In an experiment done by scattering 5.5 MeV α particles on a thin gold foil, students find that 10,000 α particles are scattered at an angle greater than 90 degrees.
How many α particles will be scattered between 60 degrees and 80 degrees?
To determine the number of α particles scattered between 60 and 80 degrees, we need to use the Rutherford scattering formula, which relates the number of scattered particles as a function of scattering angle and other parameters.
The number of α particles scattered at a given angle θ is given by:
N(θ) = N₀ * (I / 4πε₀)² * (Z₁ * Z₂ * e² / 2E)² * (1 / sin²(θ / 2))²
Where:
- N(θ) is the number of scattered α particles at angle θ.
- N₀ is the total number of α particles incident on the gold foil.
- I is the intensity of the incident α particle beam.
- ε₀ is the vacuum permittivity.
- Z₁ and Z₂ are the charges of the incident α particles and gold atoms, respectively.

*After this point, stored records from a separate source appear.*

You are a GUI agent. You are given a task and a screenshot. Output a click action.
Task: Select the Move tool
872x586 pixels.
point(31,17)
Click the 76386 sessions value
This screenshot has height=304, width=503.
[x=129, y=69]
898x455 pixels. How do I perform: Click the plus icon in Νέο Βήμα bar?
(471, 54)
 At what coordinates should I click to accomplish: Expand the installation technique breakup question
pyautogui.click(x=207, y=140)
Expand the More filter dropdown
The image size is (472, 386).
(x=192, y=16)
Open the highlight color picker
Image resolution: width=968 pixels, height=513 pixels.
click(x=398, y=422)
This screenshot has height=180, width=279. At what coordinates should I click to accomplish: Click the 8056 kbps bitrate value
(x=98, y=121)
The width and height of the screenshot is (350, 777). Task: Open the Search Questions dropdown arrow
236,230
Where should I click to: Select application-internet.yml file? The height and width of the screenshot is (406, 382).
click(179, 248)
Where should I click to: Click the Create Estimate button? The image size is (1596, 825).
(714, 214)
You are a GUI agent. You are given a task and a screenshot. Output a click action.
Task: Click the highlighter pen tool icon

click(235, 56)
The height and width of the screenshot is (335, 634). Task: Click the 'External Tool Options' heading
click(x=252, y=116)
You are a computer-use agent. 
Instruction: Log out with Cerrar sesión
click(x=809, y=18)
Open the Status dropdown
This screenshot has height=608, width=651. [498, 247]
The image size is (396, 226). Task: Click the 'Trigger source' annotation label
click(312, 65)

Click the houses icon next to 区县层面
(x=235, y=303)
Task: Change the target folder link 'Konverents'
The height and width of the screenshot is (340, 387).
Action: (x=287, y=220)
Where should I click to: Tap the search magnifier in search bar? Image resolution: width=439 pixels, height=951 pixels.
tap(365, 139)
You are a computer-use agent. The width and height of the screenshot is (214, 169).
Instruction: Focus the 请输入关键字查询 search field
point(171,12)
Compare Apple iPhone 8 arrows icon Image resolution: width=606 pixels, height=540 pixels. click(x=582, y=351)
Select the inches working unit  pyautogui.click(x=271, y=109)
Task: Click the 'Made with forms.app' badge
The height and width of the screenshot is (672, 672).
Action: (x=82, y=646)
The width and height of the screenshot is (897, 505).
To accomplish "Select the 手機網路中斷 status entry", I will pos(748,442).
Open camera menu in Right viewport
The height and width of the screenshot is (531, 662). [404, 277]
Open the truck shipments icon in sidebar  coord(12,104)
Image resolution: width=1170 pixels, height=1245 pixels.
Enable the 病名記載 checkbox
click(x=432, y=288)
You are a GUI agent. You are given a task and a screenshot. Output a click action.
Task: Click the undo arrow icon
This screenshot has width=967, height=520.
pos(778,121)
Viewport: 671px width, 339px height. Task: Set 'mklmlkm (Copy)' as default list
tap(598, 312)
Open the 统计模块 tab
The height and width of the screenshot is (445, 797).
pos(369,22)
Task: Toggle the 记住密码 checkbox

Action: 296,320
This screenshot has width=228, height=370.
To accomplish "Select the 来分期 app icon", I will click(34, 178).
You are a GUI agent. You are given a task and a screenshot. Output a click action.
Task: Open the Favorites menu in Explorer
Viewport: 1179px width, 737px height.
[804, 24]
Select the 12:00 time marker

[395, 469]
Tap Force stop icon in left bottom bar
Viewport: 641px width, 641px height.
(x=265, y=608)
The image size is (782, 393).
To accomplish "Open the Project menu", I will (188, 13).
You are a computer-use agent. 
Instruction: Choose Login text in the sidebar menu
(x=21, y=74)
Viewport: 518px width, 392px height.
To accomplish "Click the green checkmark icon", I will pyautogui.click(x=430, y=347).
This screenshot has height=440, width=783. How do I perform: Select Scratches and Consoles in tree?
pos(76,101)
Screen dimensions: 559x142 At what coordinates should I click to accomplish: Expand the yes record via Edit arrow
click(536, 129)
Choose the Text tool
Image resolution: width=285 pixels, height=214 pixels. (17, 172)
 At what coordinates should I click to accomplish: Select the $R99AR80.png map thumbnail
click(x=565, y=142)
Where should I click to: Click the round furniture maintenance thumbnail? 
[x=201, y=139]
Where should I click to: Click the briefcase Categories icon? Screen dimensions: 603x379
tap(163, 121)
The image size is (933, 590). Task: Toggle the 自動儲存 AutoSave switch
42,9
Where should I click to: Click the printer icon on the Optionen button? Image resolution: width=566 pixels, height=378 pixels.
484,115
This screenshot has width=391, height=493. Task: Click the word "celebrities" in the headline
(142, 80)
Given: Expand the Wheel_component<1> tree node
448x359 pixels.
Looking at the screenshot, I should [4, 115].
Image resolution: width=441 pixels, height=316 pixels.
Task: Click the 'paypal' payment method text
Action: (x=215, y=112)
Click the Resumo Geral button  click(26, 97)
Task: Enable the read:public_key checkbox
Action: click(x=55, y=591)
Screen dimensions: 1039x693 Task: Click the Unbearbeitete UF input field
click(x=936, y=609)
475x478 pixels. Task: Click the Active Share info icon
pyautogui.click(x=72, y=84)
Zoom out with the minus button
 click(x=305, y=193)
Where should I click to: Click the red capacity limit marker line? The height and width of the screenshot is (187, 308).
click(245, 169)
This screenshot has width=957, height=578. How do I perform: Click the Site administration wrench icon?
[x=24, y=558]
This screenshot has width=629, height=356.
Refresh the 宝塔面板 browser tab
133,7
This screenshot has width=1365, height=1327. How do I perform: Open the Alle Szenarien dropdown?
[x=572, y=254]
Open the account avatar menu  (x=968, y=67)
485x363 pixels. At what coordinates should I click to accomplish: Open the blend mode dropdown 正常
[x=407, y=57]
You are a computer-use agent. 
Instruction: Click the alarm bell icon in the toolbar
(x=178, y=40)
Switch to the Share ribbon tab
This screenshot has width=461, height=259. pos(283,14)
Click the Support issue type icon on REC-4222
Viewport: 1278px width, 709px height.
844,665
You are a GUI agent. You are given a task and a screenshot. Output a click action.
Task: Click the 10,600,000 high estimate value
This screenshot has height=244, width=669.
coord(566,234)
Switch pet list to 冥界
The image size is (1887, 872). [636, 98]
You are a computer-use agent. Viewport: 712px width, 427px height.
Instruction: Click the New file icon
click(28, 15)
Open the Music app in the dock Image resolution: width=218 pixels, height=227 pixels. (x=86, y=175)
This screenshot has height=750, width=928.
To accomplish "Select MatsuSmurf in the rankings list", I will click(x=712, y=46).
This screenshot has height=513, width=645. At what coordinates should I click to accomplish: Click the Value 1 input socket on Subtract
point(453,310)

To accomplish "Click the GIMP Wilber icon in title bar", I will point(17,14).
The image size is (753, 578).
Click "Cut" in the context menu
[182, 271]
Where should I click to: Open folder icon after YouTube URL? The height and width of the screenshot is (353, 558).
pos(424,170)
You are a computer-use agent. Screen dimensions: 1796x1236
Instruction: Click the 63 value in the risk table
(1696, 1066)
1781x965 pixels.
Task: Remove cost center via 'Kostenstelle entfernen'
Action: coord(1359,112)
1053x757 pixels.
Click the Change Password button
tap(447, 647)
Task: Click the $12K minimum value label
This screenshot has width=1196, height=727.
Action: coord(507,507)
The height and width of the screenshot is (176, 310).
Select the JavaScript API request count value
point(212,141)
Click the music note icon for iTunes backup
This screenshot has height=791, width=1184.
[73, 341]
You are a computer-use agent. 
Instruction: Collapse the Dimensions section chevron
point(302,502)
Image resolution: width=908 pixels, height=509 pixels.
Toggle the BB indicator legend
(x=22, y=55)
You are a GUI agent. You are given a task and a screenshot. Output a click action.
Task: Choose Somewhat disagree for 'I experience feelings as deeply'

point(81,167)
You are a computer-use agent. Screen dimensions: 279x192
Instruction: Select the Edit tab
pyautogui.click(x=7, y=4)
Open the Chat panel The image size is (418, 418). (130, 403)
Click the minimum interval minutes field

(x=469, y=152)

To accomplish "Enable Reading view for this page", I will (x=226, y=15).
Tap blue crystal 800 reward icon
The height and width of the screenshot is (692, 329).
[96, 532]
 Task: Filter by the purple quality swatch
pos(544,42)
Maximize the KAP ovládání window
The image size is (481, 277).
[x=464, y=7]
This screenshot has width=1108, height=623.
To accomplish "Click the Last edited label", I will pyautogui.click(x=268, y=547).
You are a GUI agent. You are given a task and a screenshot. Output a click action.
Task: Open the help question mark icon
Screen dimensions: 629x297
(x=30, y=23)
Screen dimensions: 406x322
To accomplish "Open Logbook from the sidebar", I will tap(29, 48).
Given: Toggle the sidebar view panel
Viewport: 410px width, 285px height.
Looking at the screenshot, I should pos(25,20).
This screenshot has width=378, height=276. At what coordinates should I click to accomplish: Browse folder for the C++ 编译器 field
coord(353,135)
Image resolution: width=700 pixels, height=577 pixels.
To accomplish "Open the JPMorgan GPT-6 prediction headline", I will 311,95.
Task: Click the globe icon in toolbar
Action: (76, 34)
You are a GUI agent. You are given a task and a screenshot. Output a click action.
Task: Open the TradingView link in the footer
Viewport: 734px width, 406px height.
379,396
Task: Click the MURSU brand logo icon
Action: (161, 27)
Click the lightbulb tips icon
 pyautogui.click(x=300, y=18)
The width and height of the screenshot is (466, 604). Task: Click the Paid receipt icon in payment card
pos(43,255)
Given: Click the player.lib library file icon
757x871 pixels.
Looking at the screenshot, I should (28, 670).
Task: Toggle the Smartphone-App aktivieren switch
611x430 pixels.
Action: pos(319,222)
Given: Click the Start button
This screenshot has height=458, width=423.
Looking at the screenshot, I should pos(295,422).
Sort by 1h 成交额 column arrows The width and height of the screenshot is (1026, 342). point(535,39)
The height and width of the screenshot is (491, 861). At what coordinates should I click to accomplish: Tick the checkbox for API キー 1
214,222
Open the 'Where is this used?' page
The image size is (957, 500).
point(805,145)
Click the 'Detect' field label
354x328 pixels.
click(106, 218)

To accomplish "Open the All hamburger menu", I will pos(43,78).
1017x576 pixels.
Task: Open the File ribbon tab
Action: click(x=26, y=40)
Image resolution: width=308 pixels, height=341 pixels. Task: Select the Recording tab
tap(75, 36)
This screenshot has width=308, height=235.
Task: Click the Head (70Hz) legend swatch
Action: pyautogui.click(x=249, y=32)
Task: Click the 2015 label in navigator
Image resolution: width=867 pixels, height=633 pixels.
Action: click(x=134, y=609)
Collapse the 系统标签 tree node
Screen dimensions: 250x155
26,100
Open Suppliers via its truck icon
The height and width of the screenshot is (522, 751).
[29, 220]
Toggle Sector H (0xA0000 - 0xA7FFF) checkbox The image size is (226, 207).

- e is the elementary charge.
- E is the kinetic energy of the incident α particles.
Given the information provided, we know:
- N₀ = 10,000 (total number of scattered α particles)
- θ₁ > 90 degrees
To calculate the number of α particles scattered between 60 and 80 degrees, we need to integrate the Rutherford scattering formula over the desired range of angles:
N(60 - 80) = ∫[60°:80°] N(θ) dθ
Unfortunately, since we do not have specific values for the intensity of the α particle beam, the charges of the particles and gold atoms, and the kinetic energy of the α particles, we cannot provide an exact numerical answer. However, if you have those parameters, you can calculate the number of α particles scattered between 60 and 80 degrees using the Rutherford scattering formula.